#### Recorded data

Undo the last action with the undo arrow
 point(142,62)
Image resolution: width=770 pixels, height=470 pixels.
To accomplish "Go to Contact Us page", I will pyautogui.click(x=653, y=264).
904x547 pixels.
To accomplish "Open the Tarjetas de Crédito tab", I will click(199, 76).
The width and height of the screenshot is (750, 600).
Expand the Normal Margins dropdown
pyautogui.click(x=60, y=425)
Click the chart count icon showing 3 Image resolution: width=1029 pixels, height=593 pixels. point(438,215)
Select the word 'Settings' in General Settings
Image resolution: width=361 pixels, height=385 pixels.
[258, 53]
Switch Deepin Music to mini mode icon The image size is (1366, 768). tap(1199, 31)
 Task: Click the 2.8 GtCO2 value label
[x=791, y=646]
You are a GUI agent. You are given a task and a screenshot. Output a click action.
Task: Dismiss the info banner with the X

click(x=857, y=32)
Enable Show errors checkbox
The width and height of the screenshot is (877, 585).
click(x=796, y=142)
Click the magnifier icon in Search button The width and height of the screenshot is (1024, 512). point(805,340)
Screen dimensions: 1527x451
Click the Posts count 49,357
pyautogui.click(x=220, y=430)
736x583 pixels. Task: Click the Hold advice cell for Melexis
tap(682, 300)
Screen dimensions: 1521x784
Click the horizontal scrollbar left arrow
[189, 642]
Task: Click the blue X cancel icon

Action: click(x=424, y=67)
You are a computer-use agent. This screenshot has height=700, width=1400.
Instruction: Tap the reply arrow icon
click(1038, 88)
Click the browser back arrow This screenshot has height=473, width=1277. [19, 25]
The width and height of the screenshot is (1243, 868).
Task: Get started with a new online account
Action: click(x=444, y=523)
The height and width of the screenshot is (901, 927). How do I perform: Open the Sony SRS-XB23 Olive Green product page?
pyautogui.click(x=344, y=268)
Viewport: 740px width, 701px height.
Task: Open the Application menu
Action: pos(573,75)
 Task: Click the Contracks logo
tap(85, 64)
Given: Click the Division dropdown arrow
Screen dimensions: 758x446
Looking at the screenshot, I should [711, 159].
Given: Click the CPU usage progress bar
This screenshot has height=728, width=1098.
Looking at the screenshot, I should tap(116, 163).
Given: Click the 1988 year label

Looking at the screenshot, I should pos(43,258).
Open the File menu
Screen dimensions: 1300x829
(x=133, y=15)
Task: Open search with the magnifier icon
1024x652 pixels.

########

# To do
The expected response reproduces all of the data precisely.

# Your response
Undo the last action with the undo arrow
 point(142,62)
Image resolution: width=770 pixels, height=470 pixels.
To accomplish "Go to Contact Us page", I will pyautogui.click(x=653, y=264).
904x547 pixels.
To accomplish "Open the Tarjetas de Crédito tab", I will click(199, 76).
The width and height of the screenshot is (750, 600).
Expand the Normal Margins dropdown
pyautogui.click(x=60, y=425)
Click the chart count icon showing 3 Image resolution: width=1029 pixels, height=593 pixels. point(438,215)
Select the word 'Settings' in General Settings
Image resolution: width=361 pixels, height=385 pixels.
[258, 53]
Switch Deepin Music to mini mode icon The image size is (1366, 768). tap(1199, 31)
 Task: Click the 2.8 GtCO2 value label
[x=791, y=646]
You are a GUI agent. You are given a task and a screenshot. Output a click action.
Task: Dismiss the info banner with the X

click(x=857, y=32)
Enable Show errors checkbox
The width and height of the screenshot is (877, 585).
click(x=796, y=142)
Click the magnifier icon in Search button The width and height of the screenshot is (1024, 512). point(805,340)
Screen dimensions: 1527x451
Click the Posts count 49,357
pyautogui.click(x=220, y=430)
736x583 pixels. Task: Click the Hold advice cell for Melexis
tap(682, 300)
Screen dimensions: 1521x784
Click the horizontal scrollbar left arrow
[189, 642]
Task: Click the blue X cancel icon

Action: click(x=424, y=67)
You are a computer-use agent. This screenshot has height=700, width=1400.
Instruction: Tap the reply arrow icon
click(1038, 88)
Click the browser back arrow This screenshot has height=473, width=1277. [19, 25]
The width and height of the screenshot is (1243, 868).
Task: Get started with a new online account
Action: click(x=444, y=523)
The height and width of the screenshot is (901, 927). How do I perform: Open the Sony SRS-XB23 Olive Green product page?
pyautogui.click(x=344, y=268)
Viewport: 740px width, 701px height.
Task: Open the Application menu
Action: pos(573,75)
 Task: Click the Contracks logo
tap(85, 64)
Given: Click the Division dropdown arrow
Screen dimensions: 758x446
Looking at the screenshot, I should [711, 159].
Given: Click the CPU usage progress bar
This screenshot has height=728, width=1098.
Looking at the screenshot, I should tap(116, 163).
Given: Click the 1988 year label

Looking at the screenshot, I should pos(43,258).
Open the File menu
Screen dimensions: 1300x829
(x=133, y=15)
Task: Open search with the magnifier icon
1024x652 pixels.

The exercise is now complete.